軽い冗談
近くまで来たから。
とか言う理由でゲームセンター前のベンチに来た俺は、自動販売機で紅茶を買って座った。
飲み切るまでに誰も来なかったら帰ろう。
プシュッ
缶を開けて1口。
「よっ」
スグに声をかけてくれたのはシマ君さんだ。
「こんばんは」
挨拶を返して2口目。
自動販売機に向かったシマ君さんが紅茶を買って隣に戻ってきて、
プシュッ
ボンヤリと通り過ぎていく人の足元辺りを眺めながら無言。それでも特に居心地の悪さは感じない。
「ストレート?」
急に話しかけてきたシマ君さんは、俺が飲んでいた缶を指差している。
「はい。ミルクティーですね」
今度は俺がシマ君さんの缶を指差すと、
「なぁ、自分はミルクかレモンかストレートの中で、どれ?」
結構な声量でゲームセンターに来ていた人達に声をかけたシマ君さん。
ゲームセンターでは少し前からレモンティー派かミルクティー派かでなにやら争い?になっていたらしく、そこへ新しく吹いたストレート派の風。
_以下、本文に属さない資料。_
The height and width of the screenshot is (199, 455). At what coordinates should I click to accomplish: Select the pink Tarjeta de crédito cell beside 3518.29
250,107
しかし、統計の結果ストレート派は俺しかおらず、シマ君さんは笑いながら言った。
「ミルク派ちゃう奴は話しかけてくんなー」
と。
軽い冗談だとは分かっていても、異常に気になってしまった俺は、それ以降本当に話しかけずにいた。すると、話しかけるなと言った張本人が不機嫌になるという不思議。
あまりにも居た堪れなくなり、俺はゲームセンターからも距離を置く事にしたのだった。